O que fazer:
**A.** Transcreva, sem mudar nada, tudo o que vai de "As editoras literárias" até "Drawn and Quarterly." no texto sobre os quadrinhos.
**B.** Escreva a continuação do texto sobre os quadrinhos a partir da última frase apresentada.

Trecho do texto:
+ + + + + + +

Mas o Pulitzer inspirou outros
e provou que os quadrinhos
que atraíam um amplo público
leitor não precisavam ser só sobre super-heróis com malhas
colantes que livravam o planeta de gênios sinistros. Podiam
ser mais ambiciosos e adultos,
dignos da atenção da crítica.
As editoras literárias de peso
agora estão dando atenção às
novelas gráficas, e impressões
de especialistas surgem ao lado
de grupos independentes influentes, como Fantagraphics e
Drawn and Quarterly.
Ainda há muita bobagem por
aí -como em qualquer meio-,
mas a narrativa gráfica séria
atingiu um ponto decisivo. Pela
primeira vez, começa a cumprir sua antiga promessa. Essa
forma vívida está ampliando
seus limites; é tão vigorosa, experimental e arriscada quanto
qualquer tipo de literatura.
Hoje, publicam-se quadrinhos em "Granta" e "The Guardian", e augustas publicações
americanas como "The New
York Review of Books" e "The
New York Times" deram sua
atenção crítica à forma. "The
London Review of Books" foi
uma das primeiras publicações
a trazer tiras de "À Sombra das
Torres Ausentes" [Cia. das Letras], a reação de Spiegelman
aos eventos de 11 de setembro
de 2001 e sua visão da "guerra
ao terrorismo".

+ + + + + + +

[Registros de texto e de indicação de elementos]
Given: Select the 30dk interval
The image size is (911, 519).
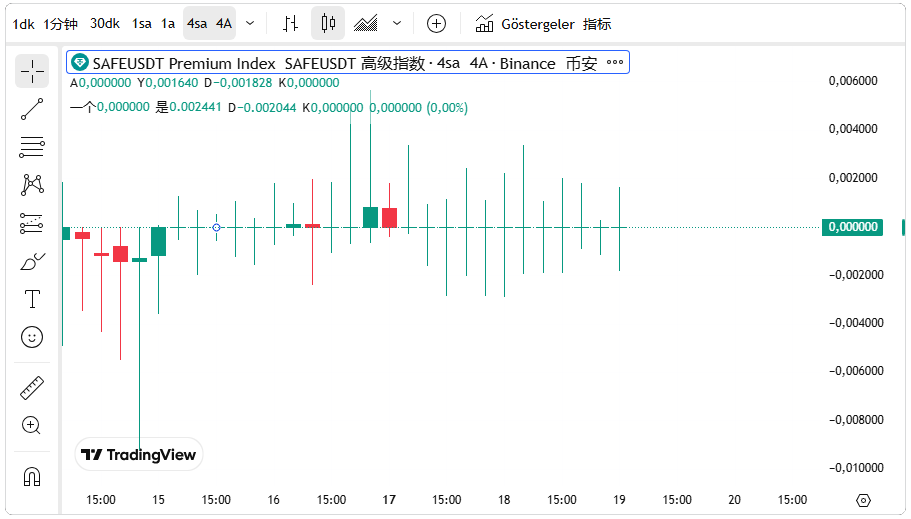Looking at the screenshot, I should (x=105, y=23).
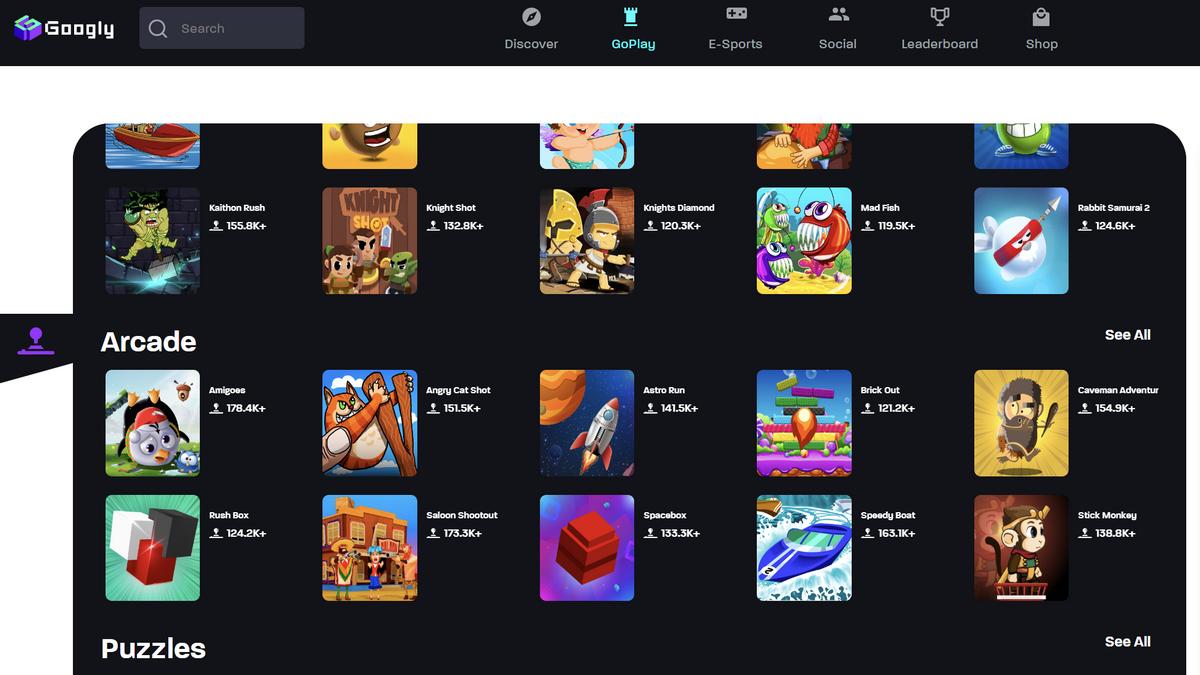Image resolution: width=1200 pixels, height=675 pixels.
Task: Open Discover via compass icon
Action: [x=531, y=16]
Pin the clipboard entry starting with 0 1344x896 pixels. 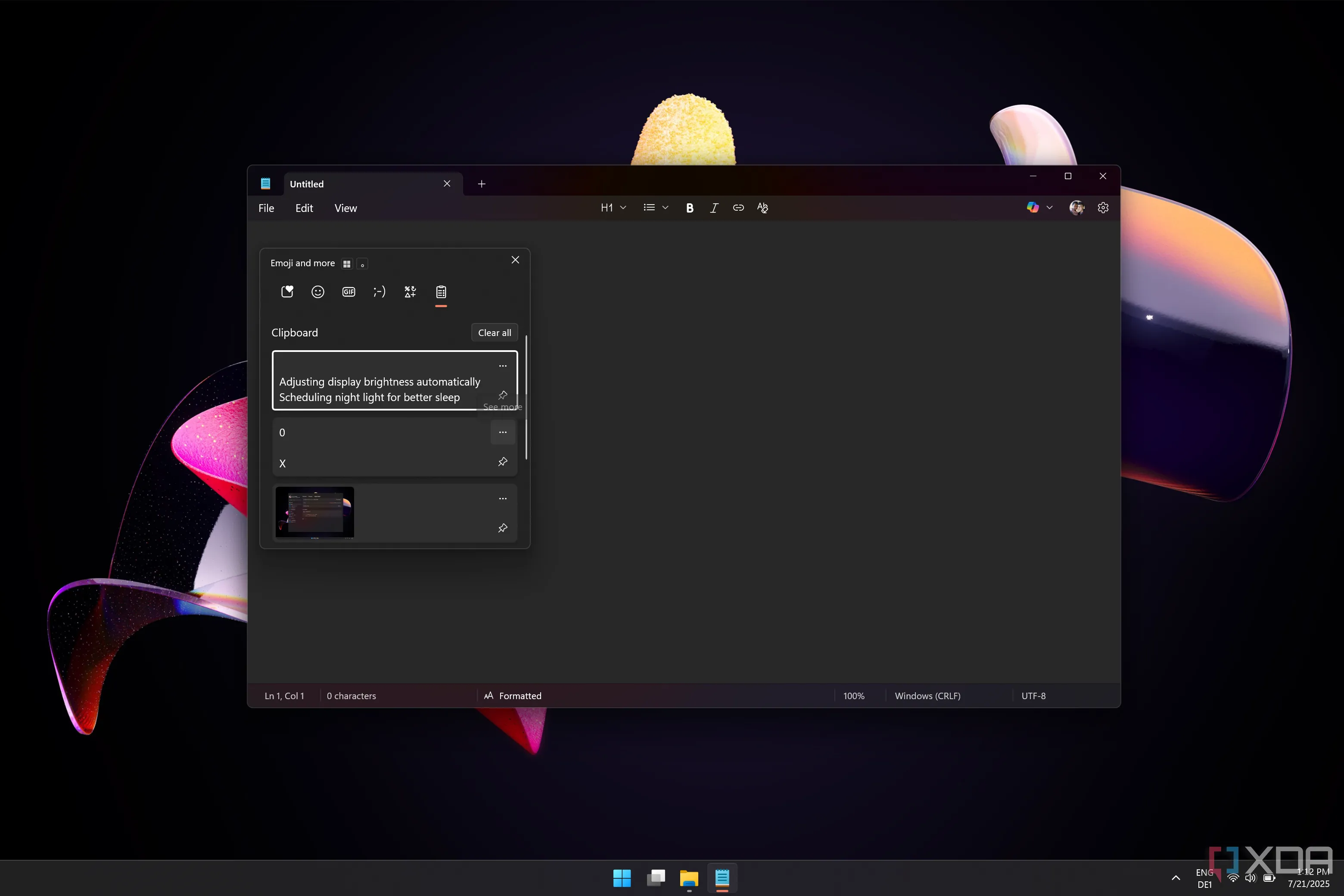[502, 461]
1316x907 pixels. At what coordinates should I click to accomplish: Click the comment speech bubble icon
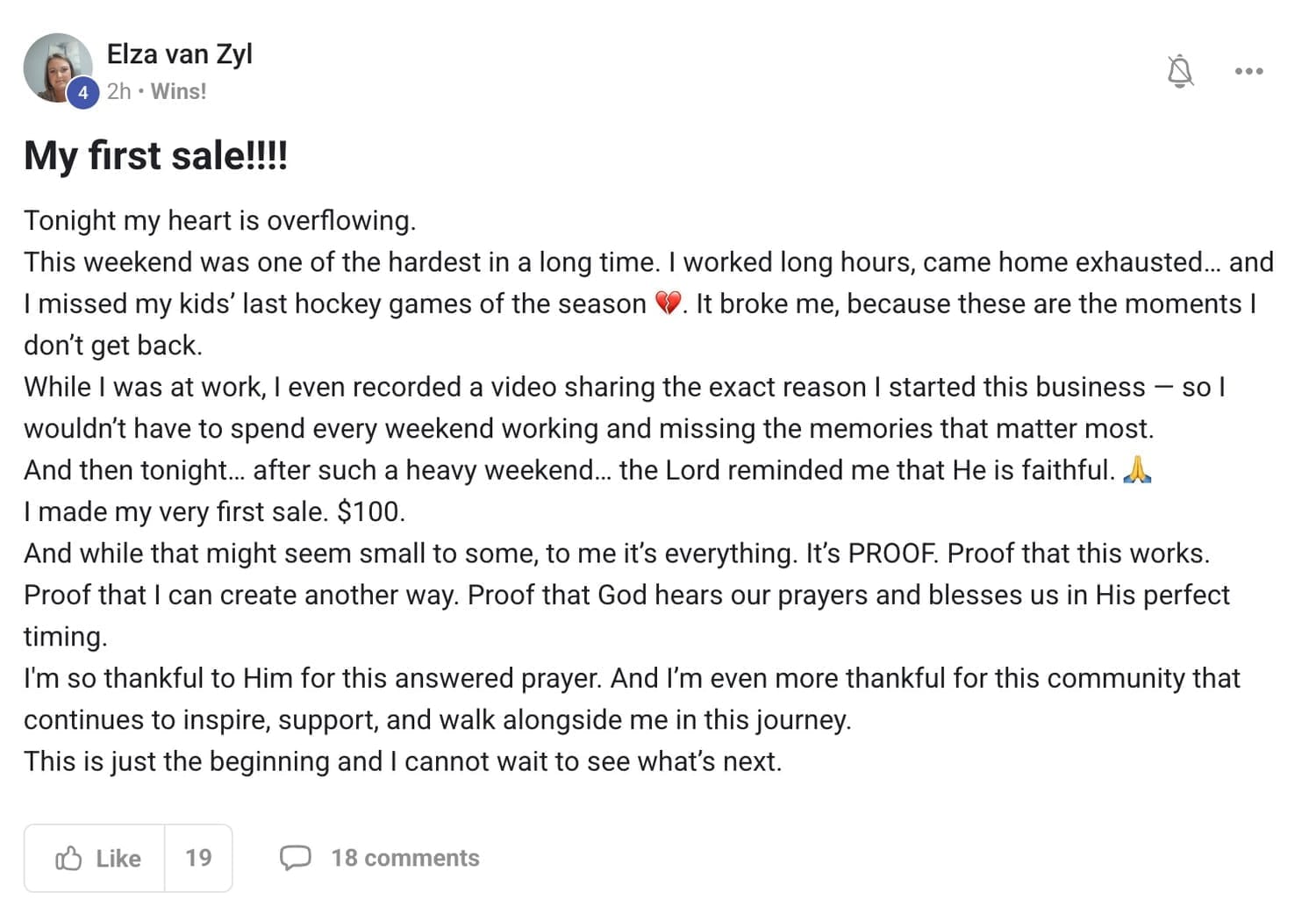tap(295, 857)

+ + + + + + +

Respostas:
**A.**
As editoras literárias de peso
agora estão dando atenção às
novelas gráficas, e impressões
de especialistas surgem ao lado
de grupos independentes influentes, como Fantagraphics e
Drawn and Quarterly.

**B.**
Foi um assunto corajoso para Spiegelman, um nativo de
Manhattan, abordar numa
época em que muitos autores
convencionais pareciam paralisados. A obra foi suficientemente provocativa para não
conseguir encontrar, de início,
um canal de distribuição nos
Estados Unidos.
Contra a banalização
A disposição de abordar
questões importantes pode ser
um dos motivos pelos quais a
hostilidade da crítica aos quadrinhos diminuiu. Spiegelman
e outros mostraram que um
meio popular pode examinar
assuntos sérios e fatos reais
sem banalizá-los.
"Novela gráfica" é uma maneira canhestra e imprecisa de
descrever algo que vai das memórias de não-ficção, da biografia ("Maus", por exemplo,
conta a vida do pai de Spiegelman) e da reportagem visual
até extensas narrativas ficcionais. Na década de 1980, as editoras adotaram "novela gráfica" como um termo de marketing adequado, enquanto o foco
da indústria de quadrinhos
norte-americana, estagnada,
voltava-se para o lucrativo
mercado adulto.
Assim como a estréia de
"Maus" -de menor interesse
no campo dos quadrinhos-, a
era viu novas abordagens mais
obscuras de mitos clássicos de
super-heróis destinados a adultos, notadamente o perturbador "Batman - O Cavaleiro das
Trevas", de Frank Miller, e
"Watchmen" [Via Lettera], do
autor britânico Alan Moore.
Parte da nova onda de material voltado para adultos era
original e boa, mas grande parte não era. Diversos quadrinhos
antes publicados em edições
mensais foram reunidos em pacotes e vendidos como novela
gráfica, mesmo que formassem
um todo incoerente.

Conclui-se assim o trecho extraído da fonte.